Collection entries
=== Begin Enclosure ===
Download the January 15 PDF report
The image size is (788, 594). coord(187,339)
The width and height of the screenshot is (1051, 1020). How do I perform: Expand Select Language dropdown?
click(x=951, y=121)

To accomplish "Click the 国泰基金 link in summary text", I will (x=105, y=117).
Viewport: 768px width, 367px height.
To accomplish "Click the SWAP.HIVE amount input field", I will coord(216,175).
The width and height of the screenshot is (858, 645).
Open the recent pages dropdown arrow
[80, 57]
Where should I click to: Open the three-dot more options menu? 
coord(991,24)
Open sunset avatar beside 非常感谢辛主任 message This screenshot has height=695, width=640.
=== End Enclosure ===
In full and word for word, set down the records shown above.

▸ COMPLETED EXERCISE:
Download the January 15 PDF report
The image size is (788, 594). coord(187,339)
The width and height of the screenshot is (1051, 1020). How do I perform: Expand Select Language dropdown?
click(x=951, y=121)

To accomplish "Click the 国泰基金 link in summary text", I will (x=105, y=117).
Viewport: 768px width, 367px height.
To accomplish "Click the SWAP.HIVE amount input field", I will coord(216,175).
The width and height of the screenshot is (858, 645).
Open the recent pages dropdown arrow
[80, 57]
Where should I click to: Open the three-dot more options menu? 
coord(991,24)
Open sunset avatar beside 非常感谢辛主任 message This screenshot has height=695, width=640.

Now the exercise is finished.